Historically, Intel has deployed far fewer nodes than a foundry like TSMC, which still produces some chip volume on nodes that are now 20 years old. Outside of some very limited manufacturing that it may do for dedicated customers with long-term product guaranteed replacement cycles, Intel has three nodes in play: 22nm, 10nm, and 14nm. At this point, Intel is supposed to be mostly done with 22nm, but there have been previous signs that the company was tapping the node to relieve pressure on its 14nm products — last year, Intel launched a 22nm chipset, the H310C, to pair with low-end parts. In this context, reviving the 22nm G3420 (2C/2T, 3.2GHz, 53W TDP) is probably intended to allow Intel to further optimize overall production.
While we’ve talked about the moves Intel has made to optimize revenue, like focusing on shipping products in the high-end server and desktop market, it’s not just a question of maximizing profits.

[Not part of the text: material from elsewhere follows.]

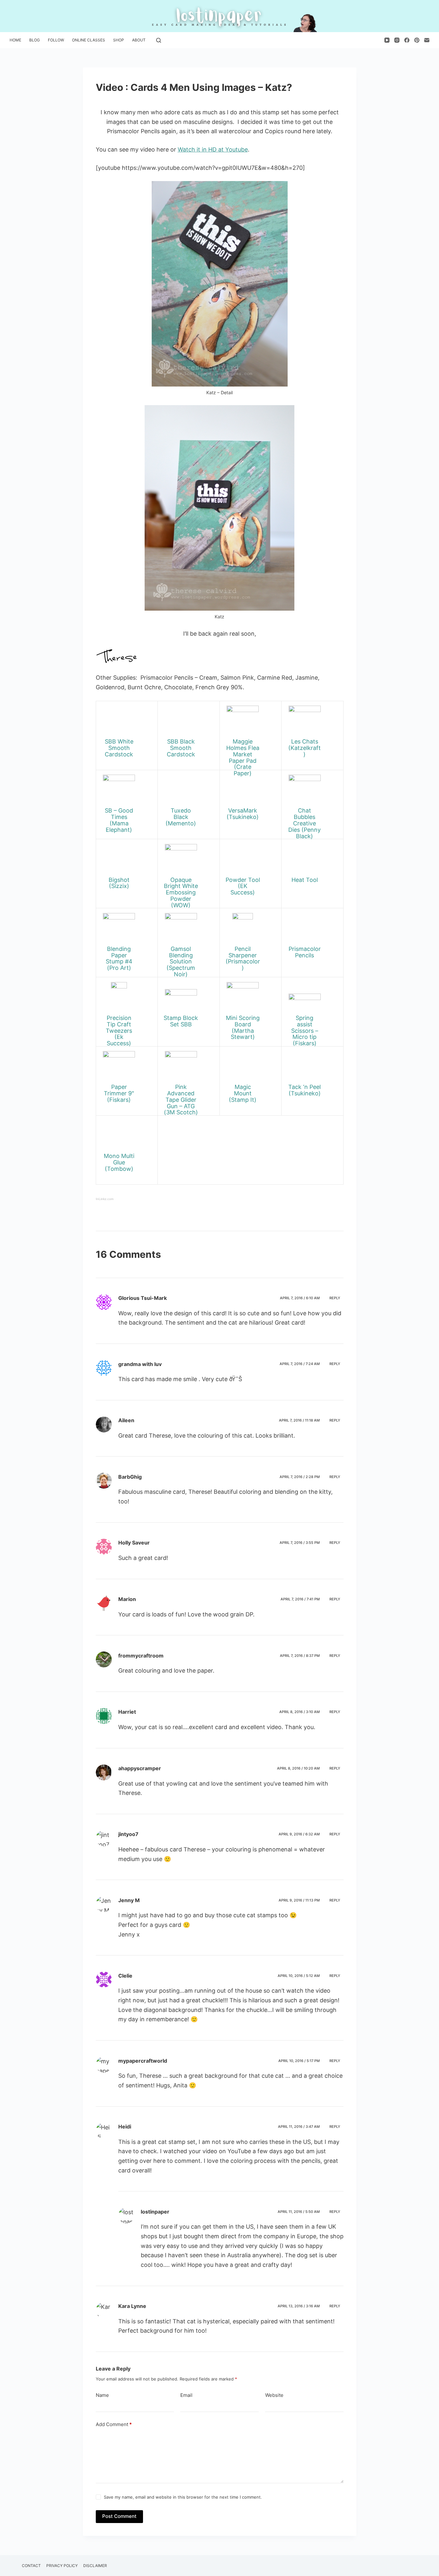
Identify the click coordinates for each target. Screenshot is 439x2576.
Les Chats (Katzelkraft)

Intel’s decision to introduce a “KF” family of CPUs without a functional GPU was a sign of how far the firm is willing to go to maximize yield. The number of chips presumably rolling off its 14nm process without a functional GPU is presumably quite low to begin with, but when yield is tight enough, every CPU counts.
So why did Intel un-cancel the G3420? Most likely, because it found a way to slot that specific CPU into a product line in order to meet a need for a customer or group of customers. It could be an attempt to ensure low-end customers who can’t get allocation on 14nm chips still have some kind of Intel product option rather than being forced to turn to AMD. The fact that Intel is resurrecting this single 22nm CPU doesn’t tell us much about the overall state of its ongoing shortage, beyond the fact that the company is once again tapping its existing 22nm capacity in a small way to take some pressure off other products. In a way, it’s the smallness of these optimizations that makes them noteworthy. We seriously doubt Intel is selling scads of 22nm CPUs per month, and the company likely doesn’t expect to.
Ordinarily, the decision to EOL 22nm chips altogether would be business as usual and unworthy of a post. But foundries take time to spin up and down and they can’t be quickly converted to a new process node — and that obviously means it was worth more to Intel to keep an old 22nm core on the books than to take the CPU out of production and use the fab space for something else.
We agree with Computerbase.de, who broke this story, this is likely a stopgap measure for Intel. The company’s overall financial health is excellent; the firm reported a record level of Q3 2019 revenue in its last earnings report.